Les droits de l'homme sont-ils un moyen au service de l'État de Droit et de la démocratie ou en sont-ils une condition préalable ? Le lien étroit qui unit ce triangle conceptuel se traduit nécessairement par l'obligation de mettre en place simultanément ces trois éléments. Cependant, la sensibilité du sujet, du fait des réticences des États ACP, a conduit la Communauté européenne à nuancer sa position, afin de trouver un compromis. En effet, selon l'expression de Michel Rocard152(*), « la question des droits de l'homme est un des chapitres les plus difficiles à négocier car les Européens ne doivent pas être les ayatollah qui imposeraient par force leurs normes en la matière ».

Les Droits de l'Homme représentent un aspect fondamental de la coopération ACP-Ce et plus largement de la politique de développement menée par la Communauté à l'égard d'États tiers. En effet, introduite progressivement dans les différentes Convention de Lomé, à partir de la fin des années 90 avec Lomé IV, cette exigence prend toute sa signification dans la Convention de Cotonou : l'article 9 pose le principe général du « [...] respect de tous les droits de l'homme et des libertés fondamentales [...] ». Cependant, l'hétérogénéité des cultures conduit à s'interroger sur la nature même de cet ensemble de droits.

Le paragraphe 2 de ce même article rappelle l'attachement des partenaires aux textes internationaux ou régionaux de protection des droits de l'homme. Le Préambule considère « [...] la Convention de sauvegarde des droits de l'homme et des libertés fondamentales du Conseil de l'Europe, la Charte africaine des droits de l'homme et des peuples, ainsi que la Convention américaine des droits de l'homme comme des contributions régionales positives au respect des droits de l'homme dans l'Union européenne et les États ACP. »

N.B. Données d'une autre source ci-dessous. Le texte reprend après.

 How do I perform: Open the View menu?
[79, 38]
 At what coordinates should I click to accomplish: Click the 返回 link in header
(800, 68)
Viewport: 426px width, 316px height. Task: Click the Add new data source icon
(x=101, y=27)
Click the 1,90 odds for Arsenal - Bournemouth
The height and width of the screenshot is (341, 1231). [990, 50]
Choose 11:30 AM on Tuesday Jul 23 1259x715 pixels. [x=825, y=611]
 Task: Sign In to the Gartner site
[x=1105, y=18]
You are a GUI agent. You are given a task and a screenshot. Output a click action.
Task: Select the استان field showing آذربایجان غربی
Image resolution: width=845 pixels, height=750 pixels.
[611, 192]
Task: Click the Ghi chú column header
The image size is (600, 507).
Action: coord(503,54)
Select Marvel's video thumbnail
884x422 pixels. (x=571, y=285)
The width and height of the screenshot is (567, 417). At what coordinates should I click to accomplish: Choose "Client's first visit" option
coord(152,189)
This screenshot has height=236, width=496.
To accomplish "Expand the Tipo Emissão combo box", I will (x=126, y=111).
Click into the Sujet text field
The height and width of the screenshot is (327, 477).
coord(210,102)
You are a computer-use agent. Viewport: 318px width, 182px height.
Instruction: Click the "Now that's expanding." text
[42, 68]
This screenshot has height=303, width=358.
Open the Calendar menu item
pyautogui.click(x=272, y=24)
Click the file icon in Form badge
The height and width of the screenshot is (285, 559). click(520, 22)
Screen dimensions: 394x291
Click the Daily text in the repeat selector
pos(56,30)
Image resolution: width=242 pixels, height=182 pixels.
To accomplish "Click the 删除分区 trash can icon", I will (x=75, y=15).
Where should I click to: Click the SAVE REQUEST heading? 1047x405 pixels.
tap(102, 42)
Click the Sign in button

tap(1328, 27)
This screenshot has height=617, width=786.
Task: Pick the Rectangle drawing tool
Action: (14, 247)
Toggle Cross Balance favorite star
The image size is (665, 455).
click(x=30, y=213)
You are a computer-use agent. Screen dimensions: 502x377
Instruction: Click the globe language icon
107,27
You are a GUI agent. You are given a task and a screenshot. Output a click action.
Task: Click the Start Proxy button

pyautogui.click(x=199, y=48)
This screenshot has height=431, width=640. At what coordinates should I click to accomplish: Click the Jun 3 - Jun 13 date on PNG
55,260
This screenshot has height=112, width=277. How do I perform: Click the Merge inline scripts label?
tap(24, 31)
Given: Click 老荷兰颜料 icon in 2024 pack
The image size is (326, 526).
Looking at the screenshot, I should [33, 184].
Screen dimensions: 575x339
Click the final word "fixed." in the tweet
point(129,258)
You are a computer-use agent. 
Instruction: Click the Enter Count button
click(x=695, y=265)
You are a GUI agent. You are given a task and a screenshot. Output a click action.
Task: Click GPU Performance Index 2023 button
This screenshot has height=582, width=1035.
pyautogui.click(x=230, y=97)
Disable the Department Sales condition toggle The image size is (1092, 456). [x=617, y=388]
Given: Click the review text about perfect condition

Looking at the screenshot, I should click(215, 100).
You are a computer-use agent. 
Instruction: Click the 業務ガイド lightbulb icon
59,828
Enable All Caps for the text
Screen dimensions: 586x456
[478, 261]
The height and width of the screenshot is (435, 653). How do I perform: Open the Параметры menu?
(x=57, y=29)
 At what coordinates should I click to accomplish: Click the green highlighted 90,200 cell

Dès lors, les droits de l'homme, traditionnellement considérés comme universels, doivent, dans les États ACP, être inspirés de textes internationaux généraux ou spécifiques, une « personnalisation » au regard des spécificités culturelles, des traditions ou de tout autre paramètre ,n'étant admise que de façon très restrictive. Chacune des grandes catégories de droits, reconnues au plan international, doit être effectivement garantie : aux droits économiques, sociaux et culturels, doivent s'ajouter les droits dits civils, politiques et humanitaires. Les droits de l'homme sont caractérisés par leur globalité et, selon la conception de la Commission, sont à la fois « universels, indivisibles et interdépendants ».

Les États ACP, pour la majorité en difficulté économique et, pour certains, en proie à des crises politiques graves, doivent se doter d'un arsenal juridique permettrant de concilier à la fois développement et respect de droits fondamentaux au bénéfice des ressortissants. La démarche de vouloir mettre en place un « tronc commun » de droits, devoirs et libertés s'explique par le fait que les partenaires ont voulu centrer leur coopération autour de la « [...] personne humaine, qui en est l'acteur et le bénéficiaire principal [...] ».

Respecter les droits de l'homme implique la participation des bénéficiaires aux différents secteurs et niveaux de la vie quotidienne. Au même titre que le PNUD153(*), les partenaires ACP-UE considèrent la protection de ces droits comme un principe fondamental dont doivent se doter les États.

I- La « bonne gestion des affaires publiques », élément politique central de la Convention de Cotonou

La « bonne gestion des affaires publiques » est désormais un principe directeur du volet politique de la coopération. En effet, institué dans la perspective de renfoncer la cohérence institutionnelle des États ACP, ce concept impose une lutte contre la corruption efficace.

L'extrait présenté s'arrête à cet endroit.